I came across this document, Open Science Beyond Open Access: For and with communities, A step towards the decolonization of knowledge by Leslie Chan et al (OCSDnet). It’s a contribution to UNESCO’s forthcoming Recommendation on Open Science.
The recomendations (extracted from the doc):
Governments, universities and research funders should support strategies and systems for the co- creation and sharing of knowledge that are co-designed for and with the communities they serve— especially communities that have been historically marginalized or excluded from determining their own knowledge needs and provision. The goal is to regain knowledge autonomy and self-governance.
To encourage fairer, more diverse open access practices worldwide, governments, research funders and UNESCO should financially and institutionally support a wide range of actors—including non- anglophone, small, local and endogenous publishing initiatives that can build local communication capacities, or university libraries that decide to become publishers—rather than giving precedence and fiscal advantage to international, for-profit, unilingual publishing industries.
Universities and researchers should provide opportunities for all students and community members to understand the multiple dimensions of open access, including the perils of a homogenized science and the advantages of bibliodiversity and ecology of knowledges.
Research funders and related bodies should provide targeted funding for translation and open-access sharing of scientific works from Indigenous knowledge holders and Global South researchers, especially from non–English-speaking countries. This would support the creation of a truly plurilingual scientific commons.
Research funders and related bodies should demand that publicly funded journals diversify their boards to include more women, Indigenous scholars and scholars from the Global South, and diversify their language practices by providing at least abstracts in many languages.
Research funders and related bodies should provide targeted funding for research collaboration between communities and universities as exemplified by Canada’s many programs on partnership research.
Higher education institutions should create courses and engaged learning spaces so all scholars-to-be can learn the principles of Open Science for and with communities, including community-based participatory action research, citizen-science approaches, and open-access–related issues. This would lead them to care about who can read their work.
Universities should provide administrative infrastructure and resources to support community-university research partnerships that empower people of all abilities to make and use accessible, open-source technologies.
All higher education institutions should teach works from the Global South and scientific approaches drawn from Indigenous ways of knowing.
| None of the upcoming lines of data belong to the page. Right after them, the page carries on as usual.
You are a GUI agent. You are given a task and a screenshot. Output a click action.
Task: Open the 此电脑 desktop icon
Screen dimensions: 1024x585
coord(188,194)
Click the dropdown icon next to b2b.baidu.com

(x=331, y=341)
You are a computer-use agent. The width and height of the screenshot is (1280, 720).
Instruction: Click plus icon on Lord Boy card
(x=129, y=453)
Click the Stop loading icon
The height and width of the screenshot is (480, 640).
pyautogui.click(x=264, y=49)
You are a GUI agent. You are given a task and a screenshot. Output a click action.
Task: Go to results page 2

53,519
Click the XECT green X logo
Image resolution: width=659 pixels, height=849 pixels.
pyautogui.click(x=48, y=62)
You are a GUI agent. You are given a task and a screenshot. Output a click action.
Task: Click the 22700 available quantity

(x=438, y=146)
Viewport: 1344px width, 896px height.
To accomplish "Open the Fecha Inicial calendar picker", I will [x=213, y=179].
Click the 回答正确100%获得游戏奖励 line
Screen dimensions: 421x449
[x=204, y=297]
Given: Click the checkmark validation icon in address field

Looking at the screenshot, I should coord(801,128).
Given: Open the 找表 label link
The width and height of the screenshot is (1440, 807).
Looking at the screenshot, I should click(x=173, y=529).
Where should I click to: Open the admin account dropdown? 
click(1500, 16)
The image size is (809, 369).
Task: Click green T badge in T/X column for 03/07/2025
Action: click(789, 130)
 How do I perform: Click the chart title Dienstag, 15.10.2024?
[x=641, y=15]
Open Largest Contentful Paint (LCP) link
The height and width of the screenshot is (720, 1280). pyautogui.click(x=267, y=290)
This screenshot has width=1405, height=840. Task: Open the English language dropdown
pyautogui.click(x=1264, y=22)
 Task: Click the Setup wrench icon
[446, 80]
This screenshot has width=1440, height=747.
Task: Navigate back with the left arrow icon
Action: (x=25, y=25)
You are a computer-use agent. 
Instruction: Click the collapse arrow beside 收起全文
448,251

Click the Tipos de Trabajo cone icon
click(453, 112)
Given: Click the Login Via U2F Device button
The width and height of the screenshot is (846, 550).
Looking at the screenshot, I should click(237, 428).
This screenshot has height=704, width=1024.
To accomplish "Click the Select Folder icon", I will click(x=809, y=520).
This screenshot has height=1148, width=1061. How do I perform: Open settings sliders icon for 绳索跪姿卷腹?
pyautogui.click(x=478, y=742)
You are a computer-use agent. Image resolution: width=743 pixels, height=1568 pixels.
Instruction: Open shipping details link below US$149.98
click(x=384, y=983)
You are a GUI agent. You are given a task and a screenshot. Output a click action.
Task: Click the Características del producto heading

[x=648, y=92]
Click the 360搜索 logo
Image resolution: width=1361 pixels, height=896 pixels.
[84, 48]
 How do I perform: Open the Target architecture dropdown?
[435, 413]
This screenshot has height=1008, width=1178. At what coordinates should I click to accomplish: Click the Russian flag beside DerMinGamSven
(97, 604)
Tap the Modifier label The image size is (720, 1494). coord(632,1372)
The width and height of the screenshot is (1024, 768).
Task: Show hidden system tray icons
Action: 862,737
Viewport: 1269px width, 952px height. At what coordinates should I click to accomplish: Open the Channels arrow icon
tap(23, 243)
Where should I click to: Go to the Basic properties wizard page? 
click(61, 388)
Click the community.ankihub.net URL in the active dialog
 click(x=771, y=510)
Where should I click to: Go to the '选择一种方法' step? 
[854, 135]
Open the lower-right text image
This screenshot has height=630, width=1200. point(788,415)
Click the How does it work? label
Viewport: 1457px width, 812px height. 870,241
This would support the decolonization of knowledge.
Higher education institutions should appoint scholars and knowledge-keepers from Indigenous or excluded groups, such as immigrants from the Global South.
Higher education institutions should ask their professors to teach and cite scholars from Indigenous and other sidelined bodies of knowledge and to encourage students and researchers to quote works from women, the Global South and non-English works, using digital translation tools where available.
UNESCO should help universities from the Global South offer better internet access and shared, community-governed digital infrastructure for their researchers and students.
Higher education institutions and governments should abolish university rankings and evaluation based on criteria established by powerful institutions in the Global North and rethink the incentive and reward structure of research funding and evaluation so that it is more based on local relevance and participation.